When he fixed his fringe he walks outside, passing the pool to go to the wooden cabinet. It takes all his courage to put his hand on the handle and open the door.

Harry has been waiting for 15 minutes now and really considers to just go. Is this some kind of stupid prank from Danielle? To put it in Harry's face that Louis doesn't want to talk to him, only to her? Harry is about to leave but then sees the handle go down.

And there he is. His hair is damp, probably from the shower but his fringe is just perfect. He wears a white t-shirt that is beautiful on his sun kissed skin and a pair of light jean shorts that bring out his short but amazing legs. He looks amazing, for sure compared to the last few days. It's like a whole new person is standing in front of him while only an hour ago this exact same boy was only wearing a pair of baggy sweats and had greasy hair.

"So, you wanted to talk? Than talk." Harry's voice is hard. He doesn't like it but he has to. He can't let Louis treat him like this. Kendall said it in the wrong way but she had some points.

The tone scares Louis. Maybe this wasn't a good idea at all. Maybe he should just go before it's too late and he says something stupid.

"Maybe we shouldn't..." The boy feels like a fool and just wants to escape. He wants to escape his thoughts, his feelings, himself. He wants to grab the handle again but Harry doesn't let him.

"Stop doing that. Why are you always running away from me? Is it that disgusting to you that I love men?"

And for some reason that pissed Louis off because Louis loves men too.

"I told you I wouldn't judge you for it."

"Yet here you are running away since I told you."

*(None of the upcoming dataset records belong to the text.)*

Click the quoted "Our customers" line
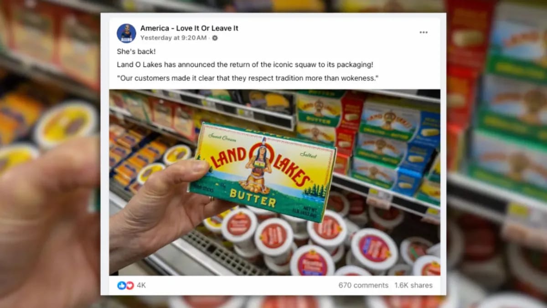(x=248, y=78)
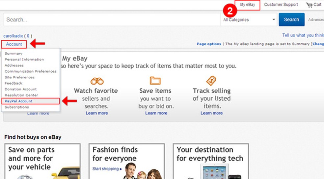Select PayPal Account from the menu
This screenshot has width=324, height=179.
[19, 101]
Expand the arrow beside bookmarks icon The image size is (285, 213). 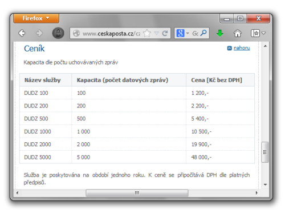[x=263, y=33]
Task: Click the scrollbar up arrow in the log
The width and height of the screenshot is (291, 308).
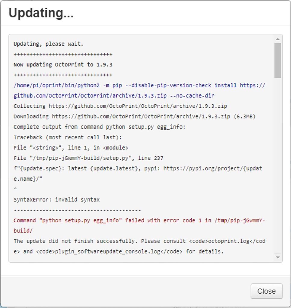Action: pos(278,39)
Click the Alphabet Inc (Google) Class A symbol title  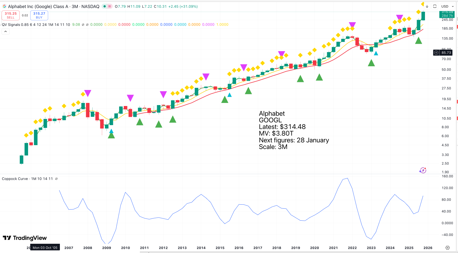pyautogui.click(x=38, y=6)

"I don't run away because you are gay."

"Then why do you run away from me? I can't remember doing anything wrong towards you, Lou. The only thing I want is to be by your side but you won't let me. Am I only your friend to play in the fucking pool and pull pranks on the others? Is that what I am to you? Just some friend to do crazy stuff with and nothing more? Am I just some freaking entertainment? Because that's not what I want, Louis. I want to be your friend as well when you feel bad. I trust you. I told you my biggest secret that I never told anyone. I let you in. I let you be there for me and hug me, comfort me, make me feel good. Why can't you let me do the same to you? Am I not enough?" Harry needs to get it all of his chest. All his feelings, his doubts, it's getting too much.

"I do trust you, Hazza. I literally told you that you are the only person besides my family that I trust! It's not that easy! You know I care about you fucking much."

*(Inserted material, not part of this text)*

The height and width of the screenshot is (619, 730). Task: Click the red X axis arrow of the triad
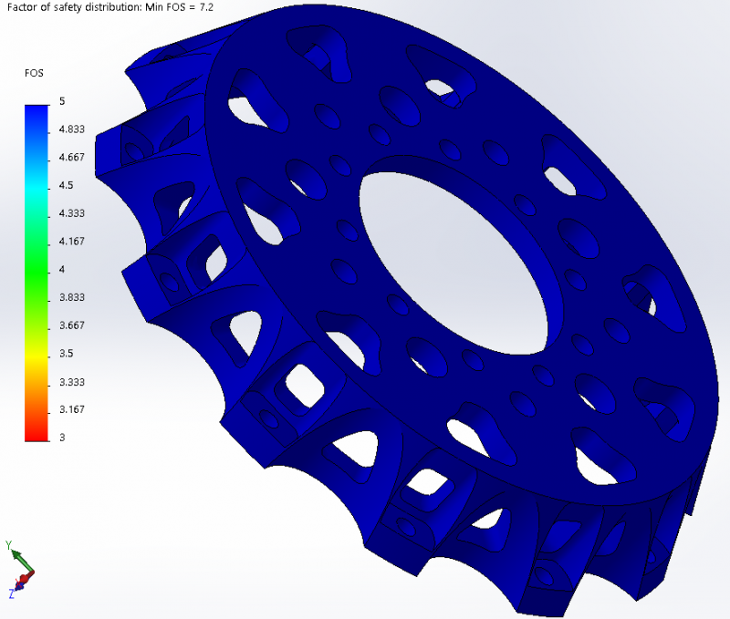(x=26, y=576)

"How can I know, Louis? You push me away, you snap at me, we fight all the time. How do you expect me to know that you care so much about me? Because one moment you do show it and you take me in your arms to comfort me. One moment you act like you are the LGBTQ ambassador and only three days later you literally kick me out of your room and snap at me. You wouldn't even take my help. You were bleeding for fuck's sake. You preferred to just sit down in your own blood than me taking care about you. What the hell am I doing wrong, Louis? Because I won't let you have your mood swings on me all the time. I'm a human, I care about you so much and you mean everything to me in such a short amount of time and it hurts. It hurts to see your best friend sad and he won't let you into his thoughts and feelings. I would never judge you, yet don't trust me. Why, Lou? I just want to know why and maybe it hurts less."

Louis' underlip is trembling and he does his best to fight his tears. He never wanted to hurt his Hazza like this, never. He was doing this to not pull him into any drama and now his best friend is on the verge of crying and he is hurt. Louis hurt his favourite person.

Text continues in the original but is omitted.